L’auteur de cette publication a été arrêté pour incitation à la violence intercommunautaire. Mais, dans le même temps, d’autres vidéos et photos sorties de leur contexte se sont mises à circuler. Pour tenter d’apaiser la situation, les polices de l’État et de Calcutta, capitale du Bengale-Occidental, ont mis en garde les internautes sur Twitter et leur ont demandé d’arrêter de répandre des messages haineux ou de publier de fausses informations.

Certaines personnes postent des vidéos anciennes provenant d’autres pays ou régions et présentées comme des incidents qui se seraient déroulés dans le Bengale-Occidental. C’est hautement condamnable.

Des individus "anti-sociaux " font circuler des vidéos fausses et provocantes prises dans d’autres pays pour perturber la paix dans notre chère "cité de la joie".

Chacun d’entre vous est prié de ne pas se sentir provoqué par les fausses informations et montages photographiques postés par des personnes motivées par des intérêts personnels.

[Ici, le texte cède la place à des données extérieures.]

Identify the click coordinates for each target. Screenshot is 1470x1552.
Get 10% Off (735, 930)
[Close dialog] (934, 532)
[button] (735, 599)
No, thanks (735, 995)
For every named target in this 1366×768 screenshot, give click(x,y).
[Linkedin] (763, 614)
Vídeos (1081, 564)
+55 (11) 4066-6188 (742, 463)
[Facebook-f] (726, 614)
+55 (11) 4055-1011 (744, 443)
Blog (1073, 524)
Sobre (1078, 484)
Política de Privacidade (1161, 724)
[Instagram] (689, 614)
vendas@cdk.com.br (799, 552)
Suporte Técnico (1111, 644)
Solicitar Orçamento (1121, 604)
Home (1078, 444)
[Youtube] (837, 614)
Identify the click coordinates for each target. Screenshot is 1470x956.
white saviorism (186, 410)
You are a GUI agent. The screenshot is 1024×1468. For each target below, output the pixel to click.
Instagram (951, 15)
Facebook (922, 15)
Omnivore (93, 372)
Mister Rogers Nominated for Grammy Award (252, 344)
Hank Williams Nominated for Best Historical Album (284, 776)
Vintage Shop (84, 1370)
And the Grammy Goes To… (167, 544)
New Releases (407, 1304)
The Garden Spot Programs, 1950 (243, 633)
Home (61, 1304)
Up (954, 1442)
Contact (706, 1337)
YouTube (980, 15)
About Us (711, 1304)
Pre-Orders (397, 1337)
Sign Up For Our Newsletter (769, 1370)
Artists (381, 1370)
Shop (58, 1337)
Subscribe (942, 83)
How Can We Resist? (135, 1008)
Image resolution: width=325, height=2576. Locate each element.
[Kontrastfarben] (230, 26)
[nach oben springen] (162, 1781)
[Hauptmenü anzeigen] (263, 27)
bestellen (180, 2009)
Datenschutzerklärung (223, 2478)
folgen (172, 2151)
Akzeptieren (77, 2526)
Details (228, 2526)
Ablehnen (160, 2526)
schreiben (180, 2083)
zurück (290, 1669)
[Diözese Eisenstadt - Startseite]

"Les principaux médias indiens doivent réfléchir à des moyens de lutter en amont contre les fausses informations"

Pratik Sinha est le co-fondateur sur site Alt News. Selon lui, c’est aux médias indiens de mener un travail de sensibilisation aux contenus publiés sur les réseaux sociaux.

Les réseaux sociaux sont aujourd’hui devenus un canal de diffusion de l’information très important en Inde. Une image partagée sur WhatsApp peut faire le tour du pays. Cela s’accompagne d’une très nette augmentation de la diffusion des fausses informations et des images photoshopées. Dans un pays où l’accès à Internet est récent, c’est un vrai problème.

Beaucoup d'Indiens, notamment dans les zones rurales, n'ont pas l'habitude des réseaux sociaux et ne sont pas en mesure de filtrer ce qu'ils y voient. Aujourd'hui, nous en sommes au point où, s'il y a une rumeur qui circule sur les réseaux sociaux, elle se propagera immédiatement et pourra avoir des conséquences réelles.

Les principaux médias indiens, et en particulier la télévision, doivent donc commencer à prendre au sérieux cette question et réfléchir à des moyens de lutter en amont contre les fausses informations. Il faut apprendre aux internautes à ne pas croire tout ce qu'ils reçoivent.


"Les politiciens se sont emparés des réseaux sociaux, ce qui a eu une grande influence"

Michael Kugelman est le directeur adjoint de l’"Asia program" au sein du Woodrow Wilson International Center de Washington, un centre de recherche sur les questions internationales. Il étudie notamment la politique indienne contemporaine et l’utilisation des réseaux sociaux chez les jeunes Pakistanais.

Malheureusement, ces incidents ne sont pas surprenants étant donné la polarisation de la société indienne. Le nationalisme hindou s’est accentué sous le gouvernement de Narendra Modi. [Premier ministre depuis 2014, il fait partie du Bharatiya Janata Party, un parti de droite nationaliste hindoue accusé de défendre l’hindutva, une idéologie qui prône le rayonnement d’une nation indienne fondée sur la culture hindoue, NDLR].


Les réseaux sociaux ont une influence sur le monde extérieur. Les personnes de pouvoir, dont les politiciens, se sont également grandement emparées des réseaux sociaux, ce qui a eu une grande influence. Ces réseaux sont ainsi devenus des sources d'informations jugées crédibles et sûres pour beaucoup de gens. La propagation de fausses informations sur ces réseaux ne concerne pas seulement l’Inde, mais elle est ici renforcée par la polarisation politique de la société.